Amrita Students Take Cleanup Drive to Sasthamkota Lake
October 27, 2010
Inspired by Amma’s message to strive for a clean India, students and staff of Amrita University began a clean-up drive on Independence Day of this year. This drive continued, as they went on their fifth major mission this past Sunday. Nearly 600 students and staff were joined by residents of the ashram to clean up the premises of the Sasthamkota lake and town.
Cleanup of the lake premises gained urgency; the lake being the source of drinking water supply for most of Kollam district. Although located nearly 30 kms from the Amritapuri campus, it saw student teams that went ahead of time to scout the place and conduct a survey of the areas that needed to be cleaned.
Then, on Sunday, several clean-up groups, fully armed with rakes, brooms, shovels, baskets and sacks took on the cleaning task.
“We cleaned an area covering nearly four square kilometers in and around Sasthamkota town,” shared the students later. “Premises near a fish market, the government hospital, the KSRTC Depot, a temple and the filter house were all cleaned. This was in addition to the cleaning on the banks of the Sasthamkota lake itself.”
A favourite destination for tourists, the banks of the Sasthamkotta lake, nevertheless see a lot of litter comprising of thousands of plastic bottles, other plastic waste and food waste. Despite supplying drinking water to the district, the lake is prone to tons of waste that lies around exposed, and is washed into it, especially during the rainy season.
“There are no measures in place to check littering on these banks,” informed the nearby local residents.
To dispose the large volume of waste collected, a JCB and several tipper trucks were pressed into service.

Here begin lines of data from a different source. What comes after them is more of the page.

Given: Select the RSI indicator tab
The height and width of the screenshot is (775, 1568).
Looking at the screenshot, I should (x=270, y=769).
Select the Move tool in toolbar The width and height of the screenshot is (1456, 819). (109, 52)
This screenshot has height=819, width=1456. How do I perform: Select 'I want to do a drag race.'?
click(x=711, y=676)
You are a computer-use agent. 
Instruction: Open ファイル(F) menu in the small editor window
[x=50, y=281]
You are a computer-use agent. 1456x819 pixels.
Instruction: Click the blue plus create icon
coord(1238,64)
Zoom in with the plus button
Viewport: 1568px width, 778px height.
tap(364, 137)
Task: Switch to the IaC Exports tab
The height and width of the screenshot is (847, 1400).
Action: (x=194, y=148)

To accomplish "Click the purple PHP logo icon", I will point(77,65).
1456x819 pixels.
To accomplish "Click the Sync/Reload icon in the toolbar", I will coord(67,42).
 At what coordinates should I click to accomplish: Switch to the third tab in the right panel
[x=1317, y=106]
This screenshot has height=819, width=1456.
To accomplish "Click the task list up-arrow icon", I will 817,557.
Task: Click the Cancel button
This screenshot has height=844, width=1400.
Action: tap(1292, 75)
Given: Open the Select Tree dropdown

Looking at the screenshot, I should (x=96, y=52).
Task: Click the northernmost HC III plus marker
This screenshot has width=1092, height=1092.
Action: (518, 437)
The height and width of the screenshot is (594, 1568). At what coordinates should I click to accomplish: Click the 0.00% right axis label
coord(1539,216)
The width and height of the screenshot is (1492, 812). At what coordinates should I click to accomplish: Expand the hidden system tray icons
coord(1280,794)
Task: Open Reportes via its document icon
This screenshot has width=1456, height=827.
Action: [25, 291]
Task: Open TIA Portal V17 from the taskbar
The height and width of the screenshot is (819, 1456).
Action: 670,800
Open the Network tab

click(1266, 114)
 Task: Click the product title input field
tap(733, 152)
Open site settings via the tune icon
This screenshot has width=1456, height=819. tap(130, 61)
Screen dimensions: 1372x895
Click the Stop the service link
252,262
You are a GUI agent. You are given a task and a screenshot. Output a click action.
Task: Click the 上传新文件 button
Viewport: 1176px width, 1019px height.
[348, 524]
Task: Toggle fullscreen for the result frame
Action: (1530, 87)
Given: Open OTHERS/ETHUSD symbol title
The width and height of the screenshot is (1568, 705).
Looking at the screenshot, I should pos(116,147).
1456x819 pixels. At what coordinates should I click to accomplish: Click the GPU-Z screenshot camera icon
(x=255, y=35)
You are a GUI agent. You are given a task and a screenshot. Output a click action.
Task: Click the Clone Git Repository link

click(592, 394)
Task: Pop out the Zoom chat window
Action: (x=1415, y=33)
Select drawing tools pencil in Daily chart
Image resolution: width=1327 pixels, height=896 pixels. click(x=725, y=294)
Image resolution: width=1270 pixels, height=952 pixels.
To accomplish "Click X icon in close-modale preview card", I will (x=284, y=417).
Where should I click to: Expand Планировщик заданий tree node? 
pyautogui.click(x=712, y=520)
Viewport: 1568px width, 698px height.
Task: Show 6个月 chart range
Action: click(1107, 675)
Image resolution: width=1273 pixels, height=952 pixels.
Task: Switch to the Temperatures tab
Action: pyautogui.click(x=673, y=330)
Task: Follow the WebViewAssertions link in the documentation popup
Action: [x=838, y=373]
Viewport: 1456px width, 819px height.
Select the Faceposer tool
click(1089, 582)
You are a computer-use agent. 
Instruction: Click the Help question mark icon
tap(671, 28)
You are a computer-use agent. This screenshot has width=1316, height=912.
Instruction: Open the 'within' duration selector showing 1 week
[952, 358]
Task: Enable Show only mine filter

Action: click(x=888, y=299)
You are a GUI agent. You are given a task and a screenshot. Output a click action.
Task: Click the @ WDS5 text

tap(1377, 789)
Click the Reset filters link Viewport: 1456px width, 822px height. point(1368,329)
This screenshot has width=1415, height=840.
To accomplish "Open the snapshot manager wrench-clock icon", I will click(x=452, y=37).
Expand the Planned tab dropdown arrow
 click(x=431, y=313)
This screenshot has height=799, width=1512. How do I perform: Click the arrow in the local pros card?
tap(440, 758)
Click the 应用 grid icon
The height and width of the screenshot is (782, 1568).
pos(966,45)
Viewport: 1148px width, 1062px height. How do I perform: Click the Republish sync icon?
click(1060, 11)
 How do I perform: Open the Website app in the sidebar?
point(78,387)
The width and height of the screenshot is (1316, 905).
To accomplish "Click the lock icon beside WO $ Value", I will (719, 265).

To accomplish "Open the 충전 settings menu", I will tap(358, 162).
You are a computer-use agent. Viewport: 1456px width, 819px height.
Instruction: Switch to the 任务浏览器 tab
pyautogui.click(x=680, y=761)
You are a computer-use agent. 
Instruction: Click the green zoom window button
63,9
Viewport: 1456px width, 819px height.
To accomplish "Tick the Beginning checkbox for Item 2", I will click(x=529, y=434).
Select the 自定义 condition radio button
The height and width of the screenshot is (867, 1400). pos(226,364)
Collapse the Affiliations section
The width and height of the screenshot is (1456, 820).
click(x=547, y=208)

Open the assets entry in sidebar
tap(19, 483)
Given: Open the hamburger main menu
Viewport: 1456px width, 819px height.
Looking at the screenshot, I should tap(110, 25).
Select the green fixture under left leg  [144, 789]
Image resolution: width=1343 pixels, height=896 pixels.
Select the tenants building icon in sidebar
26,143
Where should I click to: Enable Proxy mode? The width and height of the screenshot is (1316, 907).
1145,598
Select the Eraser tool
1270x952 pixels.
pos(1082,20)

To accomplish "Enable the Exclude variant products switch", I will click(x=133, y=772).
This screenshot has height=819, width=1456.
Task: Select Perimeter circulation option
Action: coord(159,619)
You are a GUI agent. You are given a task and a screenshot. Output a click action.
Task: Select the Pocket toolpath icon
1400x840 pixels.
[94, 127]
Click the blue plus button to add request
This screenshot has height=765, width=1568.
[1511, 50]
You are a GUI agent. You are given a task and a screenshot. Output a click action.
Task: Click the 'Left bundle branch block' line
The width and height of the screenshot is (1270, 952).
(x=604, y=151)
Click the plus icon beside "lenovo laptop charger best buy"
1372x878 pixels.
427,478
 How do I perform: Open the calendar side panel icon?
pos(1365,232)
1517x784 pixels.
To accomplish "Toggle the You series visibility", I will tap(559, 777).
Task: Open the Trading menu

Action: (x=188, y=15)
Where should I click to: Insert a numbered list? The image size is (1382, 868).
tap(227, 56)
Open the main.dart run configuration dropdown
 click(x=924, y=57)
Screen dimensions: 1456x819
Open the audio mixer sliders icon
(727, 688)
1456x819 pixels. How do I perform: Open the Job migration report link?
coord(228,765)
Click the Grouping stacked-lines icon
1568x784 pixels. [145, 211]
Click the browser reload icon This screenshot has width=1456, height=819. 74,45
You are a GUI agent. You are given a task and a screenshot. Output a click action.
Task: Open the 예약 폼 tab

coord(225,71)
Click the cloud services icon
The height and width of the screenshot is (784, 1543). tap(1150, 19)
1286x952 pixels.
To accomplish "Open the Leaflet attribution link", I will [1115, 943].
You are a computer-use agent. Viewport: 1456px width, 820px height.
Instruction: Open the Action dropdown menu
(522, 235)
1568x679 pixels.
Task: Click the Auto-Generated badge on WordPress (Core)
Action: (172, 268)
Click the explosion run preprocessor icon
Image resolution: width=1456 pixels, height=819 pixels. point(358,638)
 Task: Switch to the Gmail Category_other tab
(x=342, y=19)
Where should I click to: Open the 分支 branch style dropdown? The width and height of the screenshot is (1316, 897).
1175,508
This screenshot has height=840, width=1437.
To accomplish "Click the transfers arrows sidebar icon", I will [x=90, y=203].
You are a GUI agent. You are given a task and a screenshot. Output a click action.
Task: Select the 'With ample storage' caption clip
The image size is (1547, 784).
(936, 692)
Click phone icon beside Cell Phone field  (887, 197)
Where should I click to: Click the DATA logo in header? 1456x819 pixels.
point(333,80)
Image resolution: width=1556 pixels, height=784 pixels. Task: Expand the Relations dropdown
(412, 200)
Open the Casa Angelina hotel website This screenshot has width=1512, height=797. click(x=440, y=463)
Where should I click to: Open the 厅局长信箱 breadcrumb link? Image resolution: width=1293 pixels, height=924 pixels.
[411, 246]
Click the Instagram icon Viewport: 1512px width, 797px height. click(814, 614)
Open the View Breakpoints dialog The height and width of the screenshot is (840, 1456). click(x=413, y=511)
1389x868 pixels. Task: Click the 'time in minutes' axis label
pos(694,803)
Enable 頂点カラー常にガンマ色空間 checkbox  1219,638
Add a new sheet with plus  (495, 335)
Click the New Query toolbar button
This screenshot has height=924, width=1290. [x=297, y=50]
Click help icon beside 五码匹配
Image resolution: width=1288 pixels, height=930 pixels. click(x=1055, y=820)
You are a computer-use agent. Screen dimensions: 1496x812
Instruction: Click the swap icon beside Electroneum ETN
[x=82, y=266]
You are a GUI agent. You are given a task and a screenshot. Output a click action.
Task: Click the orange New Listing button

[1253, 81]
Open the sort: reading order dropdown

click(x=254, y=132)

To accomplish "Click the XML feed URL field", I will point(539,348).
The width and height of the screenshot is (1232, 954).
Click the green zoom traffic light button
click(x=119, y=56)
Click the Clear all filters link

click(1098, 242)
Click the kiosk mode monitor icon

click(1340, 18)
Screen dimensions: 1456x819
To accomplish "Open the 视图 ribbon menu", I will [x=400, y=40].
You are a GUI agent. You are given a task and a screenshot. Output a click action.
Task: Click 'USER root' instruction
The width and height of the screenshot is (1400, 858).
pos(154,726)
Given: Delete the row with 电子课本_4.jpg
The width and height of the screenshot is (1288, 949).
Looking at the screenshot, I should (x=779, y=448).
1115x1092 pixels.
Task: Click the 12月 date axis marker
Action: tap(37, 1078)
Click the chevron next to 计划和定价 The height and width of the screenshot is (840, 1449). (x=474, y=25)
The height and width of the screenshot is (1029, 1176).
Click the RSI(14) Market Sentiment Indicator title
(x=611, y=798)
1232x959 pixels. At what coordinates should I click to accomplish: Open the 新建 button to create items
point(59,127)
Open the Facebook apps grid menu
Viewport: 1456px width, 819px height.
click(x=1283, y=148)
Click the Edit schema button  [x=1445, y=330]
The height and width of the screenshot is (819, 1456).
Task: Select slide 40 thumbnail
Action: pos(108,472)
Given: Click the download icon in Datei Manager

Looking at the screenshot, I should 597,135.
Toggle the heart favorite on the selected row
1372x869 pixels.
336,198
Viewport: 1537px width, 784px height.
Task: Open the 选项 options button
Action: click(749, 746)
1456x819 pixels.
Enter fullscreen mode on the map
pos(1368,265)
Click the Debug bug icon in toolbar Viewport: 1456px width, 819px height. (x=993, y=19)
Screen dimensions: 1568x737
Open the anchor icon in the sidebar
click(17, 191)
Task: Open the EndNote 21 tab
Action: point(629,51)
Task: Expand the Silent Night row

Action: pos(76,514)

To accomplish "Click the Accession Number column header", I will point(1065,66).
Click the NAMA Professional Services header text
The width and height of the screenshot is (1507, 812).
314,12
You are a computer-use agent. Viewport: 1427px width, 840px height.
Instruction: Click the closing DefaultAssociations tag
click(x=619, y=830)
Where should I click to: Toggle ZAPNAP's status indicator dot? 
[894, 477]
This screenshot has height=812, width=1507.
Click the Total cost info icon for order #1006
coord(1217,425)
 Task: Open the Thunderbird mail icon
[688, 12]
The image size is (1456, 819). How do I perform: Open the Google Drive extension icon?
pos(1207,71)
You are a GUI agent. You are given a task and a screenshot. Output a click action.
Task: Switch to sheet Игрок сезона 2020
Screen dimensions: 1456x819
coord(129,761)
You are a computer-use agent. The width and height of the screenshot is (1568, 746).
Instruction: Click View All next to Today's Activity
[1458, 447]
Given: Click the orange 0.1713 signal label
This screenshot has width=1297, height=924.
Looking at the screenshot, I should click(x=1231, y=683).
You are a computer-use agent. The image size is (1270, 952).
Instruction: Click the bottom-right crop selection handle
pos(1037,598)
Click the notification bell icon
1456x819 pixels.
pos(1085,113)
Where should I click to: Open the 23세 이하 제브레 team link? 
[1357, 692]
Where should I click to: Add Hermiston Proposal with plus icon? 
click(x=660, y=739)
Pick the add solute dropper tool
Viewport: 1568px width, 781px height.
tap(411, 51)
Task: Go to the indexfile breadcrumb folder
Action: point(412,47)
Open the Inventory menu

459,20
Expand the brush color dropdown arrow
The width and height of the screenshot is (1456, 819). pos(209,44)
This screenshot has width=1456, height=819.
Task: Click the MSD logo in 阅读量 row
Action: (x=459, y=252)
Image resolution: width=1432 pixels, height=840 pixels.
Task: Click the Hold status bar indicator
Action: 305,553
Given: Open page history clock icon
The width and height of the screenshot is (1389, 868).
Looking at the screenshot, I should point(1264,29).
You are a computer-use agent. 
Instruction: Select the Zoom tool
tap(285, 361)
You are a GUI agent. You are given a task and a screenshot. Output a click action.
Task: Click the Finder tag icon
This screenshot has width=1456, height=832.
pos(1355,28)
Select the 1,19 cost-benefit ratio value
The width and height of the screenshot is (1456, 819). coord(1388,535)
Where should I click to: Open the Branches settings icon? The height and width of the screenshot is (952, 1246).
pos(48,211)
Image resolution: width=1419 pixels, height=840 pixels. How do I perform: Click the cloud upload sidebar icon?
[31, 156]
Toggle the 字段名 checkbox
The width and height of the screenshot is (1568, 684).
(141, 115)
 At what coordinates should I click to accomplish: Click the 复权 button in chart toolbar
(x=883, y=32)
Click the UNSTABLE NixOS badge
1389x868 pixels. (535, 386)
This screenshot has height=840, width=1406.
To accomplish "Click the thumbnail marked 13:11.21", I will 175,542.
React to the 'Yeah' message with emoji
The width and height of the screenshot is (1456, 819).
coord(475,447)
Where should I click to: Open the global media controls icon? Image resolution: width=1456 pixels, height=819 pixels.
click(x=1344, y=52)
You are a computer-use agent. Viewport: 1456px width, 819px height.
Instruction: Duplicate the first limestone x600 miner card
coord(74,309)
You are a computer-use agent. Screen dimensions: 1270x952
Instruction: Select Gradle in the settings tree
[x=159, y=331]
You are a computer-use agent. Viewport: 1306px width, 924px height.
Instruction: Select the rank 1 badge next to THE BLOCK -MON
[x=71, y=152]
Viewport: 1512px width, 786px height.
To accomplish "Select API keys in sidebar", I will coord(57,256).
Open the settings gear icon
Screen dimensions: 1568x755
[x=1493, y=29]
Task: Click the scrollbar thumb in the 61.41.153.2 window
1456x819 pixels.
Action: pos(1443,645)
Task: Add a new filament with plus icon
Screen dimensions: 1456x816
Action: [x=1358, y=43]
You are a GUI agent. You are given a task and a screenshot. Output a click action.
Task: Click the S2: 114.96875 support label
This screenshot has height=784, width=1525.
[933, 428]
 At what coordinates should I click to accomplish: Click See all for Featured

The Sasthamkota Tahsildar, local police officials, representatives of the Kerala Water Authority and several prominent citizens of the locality actively joined the clean-up drive; working alongside students, staff and other volunteers.
“A major challenge we faced was to bury truckloads of waste that was indiscreetly dumped on the roadsides,” noted the students. “We learned that those who were responsible for cleaning the drainage pipes in the town had deposited this waste on these roadsides. Somehow we were able to bury all the biodegradable waste.”
The volunteers also had to deal with the non-biodegradable waste. More truckloads of waste were segregated into recyclable and non-recyclable items; the recyclable waste was taken to the recycling centre in Amritapuri.
This cleanup drive that started at 9.00 am continued till 7.30 pm; ending only when the volunteers were completely satisfied that they had effectively disposed off all the waste.